This Week In Work (3 Part Series)
A week of
frustrations challenges in my day job have lead me to keep a journal of them, to give me time to reflect on what's going on. This is the first of (m)any entries.
Some context to my current professional role:
Our teams revolve around a web application and some supporting services, such as product creation and the storage of customers' assets. The service, which I refer to as a whole, started life over ten years ago and still does essentially the same thing today. The "complications" have come about from providing various flexibilities through abstraction layers, as clients have come and gone, and the business has "grown up" quickly over the latter half of that decade.
I've been involved for the latest three, an in this year I've moved from mid-level to senior developer within the team. While most of our work is web-orientated, we don't like to think of ourselves as "web development" strictly, rather "product development/engineering" more generally.
We created an operations support team last year, essentially to act as 2nd line to the 1st line customer support. The ops team is made up of developers, infrastructure engineers, support staff and their team managers, on a weekly rotation. We are much more aware of and investing much more time in addressing production issues. It also aims to improve our tooling, but we've been too busy fixing broken things in the meantime.
Here's what I've been paid to do this week.
My first task this week was to finish moving our application to a new version of an API. This has lasted for literally months -- the service does one thing and does it well, so few people have worked on it -- as the API provider required much more than initially documented, to the point that development, testing, and deployment was 100% successful, and that lasted a week before it 100% broke without warning. The months were spent catching up.
We didn't notice the problem directly points to a lack of monitoring/reporting; we have since expanded our monitoring, which thankfully reports no other issues.
For our API issues, you can't manage what you don't measure. Problems will surface that no-one has seen or predicted before. This feels difficult when working with an existing system, but the reality is that it's just progressive. Regular reviews will show the improvements.
Today, I've not progressed the "active" issues I am working on. Instead, I've been helping my colleagues with their tasks and other issues, writing very reflective things like this very thing, and various project discussions.

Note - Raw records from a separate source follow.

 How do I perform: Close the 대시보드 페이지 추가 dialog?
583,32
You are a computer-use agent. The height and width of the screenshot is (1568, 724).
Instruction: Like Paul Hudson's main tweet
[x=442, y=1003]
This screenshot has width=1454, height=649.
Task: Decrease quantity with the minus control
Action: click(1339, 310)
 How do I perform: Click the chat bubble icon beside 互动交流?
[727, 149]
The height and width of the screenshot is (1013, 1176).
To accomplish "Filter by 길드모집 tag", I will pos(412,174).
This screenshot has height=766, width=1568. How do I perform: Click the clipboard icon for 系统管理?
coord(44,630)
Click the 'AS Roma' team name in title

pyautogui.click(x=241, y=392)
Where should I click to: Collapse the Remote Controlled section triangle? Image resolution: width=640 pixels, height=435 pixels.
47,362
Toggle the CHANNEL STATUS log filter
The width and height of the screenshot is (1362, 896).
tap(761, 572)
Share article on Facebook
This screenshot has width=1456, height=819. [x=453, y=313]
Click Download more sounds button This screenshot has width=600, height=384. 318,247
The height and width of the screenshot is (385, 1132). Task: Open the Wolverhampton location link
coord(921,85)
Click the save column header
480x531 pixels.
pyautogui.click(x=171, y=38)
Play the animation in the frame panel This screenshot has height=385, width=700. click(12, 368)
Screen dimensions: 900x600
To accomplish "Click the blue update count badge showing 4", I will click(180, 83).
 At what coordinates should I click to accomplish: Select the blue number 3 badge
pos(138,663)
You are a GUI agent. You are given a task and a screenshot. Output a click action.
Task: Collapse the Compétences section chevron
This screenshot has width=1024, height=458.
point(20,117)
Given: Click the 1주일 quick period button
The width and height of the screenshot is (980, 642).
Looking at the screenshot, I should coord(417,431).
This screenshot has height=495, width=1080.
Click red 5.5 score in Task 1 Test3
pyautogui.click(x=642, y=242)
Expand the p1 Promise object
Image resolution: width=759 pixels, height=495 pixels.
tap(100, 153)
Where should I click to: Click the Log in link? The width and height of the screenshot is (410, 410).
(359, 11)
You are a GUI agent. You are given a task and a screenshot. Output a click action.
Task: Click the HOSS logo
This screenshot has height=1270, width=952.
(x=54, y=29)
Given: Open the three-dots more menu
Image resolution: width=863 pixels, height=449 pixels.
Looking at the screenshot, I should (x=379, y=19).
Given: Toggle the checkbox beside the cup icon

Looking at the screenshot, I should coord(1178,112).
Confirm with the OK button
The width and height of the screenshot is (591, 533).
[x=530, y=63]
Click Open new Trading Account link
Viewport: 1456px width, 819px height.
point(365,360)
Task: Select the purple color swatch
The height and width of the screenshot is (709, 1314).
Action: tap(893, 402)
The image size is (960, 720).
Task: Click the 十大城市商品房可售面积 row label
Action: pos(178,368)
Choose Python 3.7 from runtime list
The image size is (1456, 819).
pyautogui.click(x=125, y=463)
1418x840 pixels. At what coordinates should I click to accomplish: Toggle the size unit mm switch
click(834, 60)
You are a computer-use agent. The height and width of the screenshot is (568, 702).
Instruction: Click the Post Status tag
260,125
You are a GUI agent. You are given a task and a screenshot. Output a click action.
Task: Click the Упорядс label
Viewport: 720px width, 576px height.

Both this team's leaders take a set time in the day for code review, stand-up, and everything else that is supposed to happen alongside everything else. It might sound obvious, but it is a deliberate act. Context switching is a productivity killer, so don't do it; it only happens as a last resort.
Half an hour until a conference call, then home-time to my family.
The two words, "job role," mean to me the what you do, and how you do it. Today, my job has been to be the "senior" instead of a "developer" and help my team get better together. It's still been a good day. (Sorry if you were waiting on that issue.)
... some of which turn out to be wrong. We trust our commercial partner to tell us the product range, and all the messy details we don't want to know. The ingestion of that data is independent of the usage, and that's great for reliability but not so great for being able to directly tell what's caused a problem in another part of the system. You need to know what you're looking at and what you're looking for; the two are likely to be different.
I don't think the problems we have on a day-to-day basis have been getting worse. I think it's just time has just exposed it to more people, by a never-changing stream of instances. They take everyone a long time to debug, mainly due (in my opinion) to everyone having to go through the same learning to understand what's happening. Improving our tooling, for our own use, and for more people to dig into how the process is designed, would help us better understand what's going on when issues arise. As I said earlier, we've been too busy fixing the fallouts to fix the problem.
We considered the process as "working" by it being in production with stable influences (i.e. good data coming in, giving good outputs) and having some people (now one person) knowing the full, end-to-end process. This is, of course, not sustainable long-term; people come and go, both inside and outside the domain, so new people must be able to quickly understand what's going on.
Improving the tools we use is an on-going effort. The company is maintained by hiring when colleagues move on, so you must maintain the tools we all use. This does seem to take away from the capacity to deliver on clients' wishes, but open communication with the clients that we are hampered by a complicated, or at least a non-intuitive, system and want to improve it, will benefit us, them and our customers.